# Station Matching


This notebook does the following

1. identifies stations that need to be concatenated using station location

2. concatenates these target stations, with special handing for the following cases

    a. subsets containing more than two stations

    b. stations with temporal overlap

3. moves/renames (under discussion) datasets that were input to concatenation to a separate folder in AWS (as opposed to deleting them outright)

## Environment set-up

In [2]:
import datetime
import boto3
import geopandas as gpd
import numpy as np
import pandas as pd
import xarray as xr
import matplotlib.pyplot as plt
from io import BytesIO, StringIO

# Import qaqc stage calc functions
from QAQC_pipeline import  qaqc_ds_to_df

# Silence warnings
import warnings
from shapely.errors import ShapelyDeprecationWarning

warnings.filterwarnings("ignore", category=RuntimeWarning)
warnings.filterwarnings(
    "ignore", category=ShapelyDeprecationWarning
)  # Warning is raised when creating Point object from coords. Can't figure out why.

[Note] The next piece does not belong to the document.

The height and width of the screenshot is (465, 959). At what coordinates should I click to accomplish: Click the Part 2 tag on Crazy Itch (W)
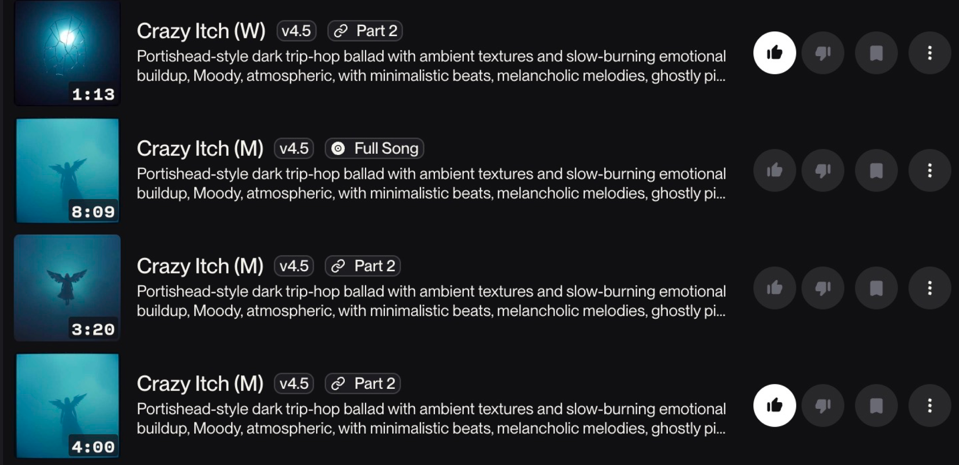coord(365,31)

plt.rcParams["figure.dpi"] = 300

In [3]:
# AWS credentials
s3 = boto3.resource("s3")
s3_cl = boto3.client("s3")

## AWS buckets
bucket = "wecc-historical-wx"
qaqcdir = "3_qaqc_wx/"
mergedir = "4_merge_wx/"

## Step 1: Identify candidates for concatenation and upload to AWS

We identify stations in the target network MARITIME, and ASOSAWOS that have exactly matching latitudes and longitudes. We then assign a unique ID to each susbet of stations identified and construct a dataframe of ERA-IDs and subset IDs, then send this to AWS for each network.

In [4]:
# A list of networks to be checked for concatenation
target_networks = ["ASOSAWOS","MARITIME"]

In [5]:
def concatenation_check(station_list: pd.DataFrame) -> pd.DataFrame:
    """
    This function flags stations that need to be concatenated.

    Rules
    ------
    1.) Stations are flagged if they have identical latitudes and longitudes

    Parameters
    ------
    station_list: pd.DataFrame
        list of station information

    Returns
    -------
    if success: returns input station list with a flag column assigning an integer to each group of repeat latitudes and longitudes
    if failure: None
    """
    ##### Flag stations with identical latitudes and longitudes, then assign each group a unique integer

    # List of possible variable names for longitudes and latitudes
    lat_lon_list = ["LAT", "LON", "latitude", "longitude", "LATITUDE", "LONGITUDE", 'lat','lon']
    # Extract the latitude and longitude variable names from the input dataframe
    lat_lon_cols = [col for col in station_list.columns if col in lat_lon_list]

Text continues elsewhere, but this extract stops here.